## Activity
Print all the records exactly as they stand.

=== Section Start ===

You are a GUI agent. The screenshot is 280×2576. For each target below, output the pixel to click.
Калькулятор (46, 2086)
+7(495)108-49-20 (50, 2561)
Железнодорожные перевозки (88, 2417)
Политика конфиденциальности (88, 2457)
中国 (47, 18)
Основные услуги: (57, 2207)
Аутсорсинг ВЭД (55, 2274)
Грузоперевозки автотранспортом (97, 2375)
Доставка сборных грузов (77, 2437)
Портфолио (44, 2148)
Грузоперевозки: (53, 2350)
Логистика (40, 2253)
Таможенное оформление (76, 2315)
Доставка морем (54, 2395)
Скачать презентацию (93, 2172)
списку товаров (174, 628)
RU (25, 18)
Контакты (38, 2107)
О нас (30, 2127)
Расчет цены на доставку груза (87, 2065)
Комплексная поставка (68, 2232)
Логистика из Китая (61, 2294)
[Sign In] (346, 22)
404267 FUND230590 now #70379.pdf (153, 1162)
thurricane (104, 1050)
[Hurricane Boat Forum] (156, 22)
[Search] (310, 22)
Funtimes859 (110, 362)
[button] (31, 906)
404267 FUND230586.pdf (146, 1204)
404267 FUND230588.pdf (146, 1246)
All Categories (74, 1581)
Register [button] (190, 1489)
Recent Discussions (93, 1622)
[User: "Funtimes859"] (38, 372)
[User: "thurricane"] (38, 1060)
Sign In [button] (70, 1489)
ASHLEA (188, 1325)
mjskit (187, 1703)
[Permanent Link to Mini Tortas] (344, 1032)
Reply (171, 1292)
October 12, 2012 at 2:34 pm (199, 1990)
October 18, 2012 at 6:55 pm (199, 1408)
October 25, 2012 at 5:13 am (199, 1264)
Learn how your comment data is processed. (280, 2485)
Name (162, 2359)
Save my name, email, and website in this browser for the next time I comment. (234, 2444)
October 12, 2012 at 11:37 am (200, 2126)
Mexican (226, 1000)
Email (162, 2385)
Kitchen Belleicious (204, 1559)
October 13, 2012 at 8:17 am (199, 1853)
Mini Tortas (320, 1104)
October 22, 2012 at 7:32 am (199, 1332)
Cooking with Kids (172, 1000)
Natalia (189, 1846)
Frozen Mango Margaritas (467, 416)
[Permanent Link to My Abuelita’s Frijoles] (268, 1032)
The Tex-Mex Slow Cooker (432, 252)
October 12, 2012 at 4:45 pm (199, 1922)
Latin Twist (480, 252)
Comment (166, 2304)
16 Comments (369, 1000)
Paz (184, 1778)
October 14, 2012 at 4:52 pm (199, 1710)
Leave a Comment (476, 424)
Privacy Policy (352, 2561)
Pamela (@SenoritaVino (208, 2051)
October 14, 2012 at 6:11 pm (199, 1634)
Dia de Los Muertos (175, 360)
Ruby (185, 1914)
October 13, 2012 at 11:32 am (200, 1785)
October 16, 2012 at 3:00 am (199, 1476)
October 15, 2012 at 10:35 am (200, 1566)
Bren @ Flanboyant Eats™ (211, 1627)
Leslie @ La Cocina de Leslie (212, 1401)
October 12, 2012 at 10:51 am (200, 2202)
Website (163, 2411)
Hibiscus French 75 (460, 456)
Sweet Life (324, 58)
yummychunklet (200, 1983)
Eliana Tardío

=== Section End ===

## Solution for this exercise
You are a GUI agent. The screenshot is 280×2576. For each target below, output the pixel to click.
Калькулятор (46, 2086)
+7(495)108-49-20 (50, 2561)
Железнодорожные перевозки (88, 2417)
Политика конфиденциальности (88, 2457)
中国 (47, 18)
Основные услуги: (57, 2207)
Аутсорсинг ВЭД (55, 2274)
Грузоперевозки автотранспортом (97, 2375)
Доставка сборных грузов (77, 2437)
Портфолио (44, 2148)
Грузоперевозки: (53, 2350)
Логистика (40, 2253)
Таможенное оформление (76, 2315)
Доставка морем (54, 2395)
Скачать презентацию (93, 2172)
списку товаров (174, 628)
RU (25, 18)
Контакты (38, 2107)
О нас (30, 2127)
Расчет цены на доставку груза (87, 2065)
Комплексная поставка (68, 2232)
Логистика из Китая (61, 2294)
[Sign In] (346, 22)
404267 FUND230590 now #70379.pdf (153, 1162)
thurricane (104, 1050)
[Hurricane Boat Forum] (156, 22)
[Search] (310, 22)
Funtimes859 (110, 362)
[button] (31, 906)
404267 FUND230586.pdf (146, 1204)
404267 FUND230588.pdf (146, 1246)
All Categories (74, 1581)
Register [button] (190, 1489)
Recent Discussions (93, 1622)
[User: "Funtimes859"] (38, 372)
[User: "thurricane"] (38, 1060)
Sign In [button] (70, 1489)
ASHLEA (188, 1325)
mjskit (187, 1703)
[Permanent Link to Mini Tortas] (344, 1032)
Reply (171, 1292)
October 12, 2012 at 2:34 pm (199, 1990)
October 18, 2012 at 6:55 pm (199, 1408)
October 25, 2012 at 5:13 am (199, 1264)
Learn how your comment data is processed. (280, 2485)
Name (162, 2359)
Save my name, email, and website in this browser for the next time I comment. (234, 2444)
October 12, 2012 at 11:37 am (200, 2126)
Mexican (226, 1000)
Email (162, 2385)
Kitchen Belleicious (204, 1559)
October 13, 2012 at 8:17 am (199, 1853)
Mini Tortas (320, 1104)
October 22, 2012 at 7:32 am (199, 1332)
Cooking with Kids (172, 1000)
Natalia (189, 1846)
Frozen Mango Margaritas (467, 416)
[Permanent Link to My Abuelita’s Frijoles] (268, 1032)
The Tex-Mex Slow Cooker (432, 252)
October 12, 2012 at 4:45 pm (199, 1922)
Latin Twist (480, 252)
Comment (166, 2304)
16 Comments (369, 1000)
Paz (184, 1778)
October 14, 2012 at 4:52 pm (199, 1710)
Leave a Comment (476, 424)
Privacy Policy (352, 2561)
Pamela (@SenoritaVino (208, 2051)
October 14, 2012 at 6:11 pm (199, 1634)
Dia de Los Muertos (175, 360)
Ruby (185, 1914)
October 13, 2012 at 11:32 am (200, 1785)
October 16, 2012 at 3:00 am (199, 1476)
October 15, 2012 at 10:35 am (200, 1566)
Bren @ Flanboyant Eats™ (211, 1627)
Leslie @ La Cocina de Leslie (212, 1401)
October 12, 2012 at 10:51 am (200, 2202)
Website (163, 2411)
Hibiscus French 75 (460, 456)
Sweet Life (324, 58)
yummychunklet (200, 1983)
Eliana Tardío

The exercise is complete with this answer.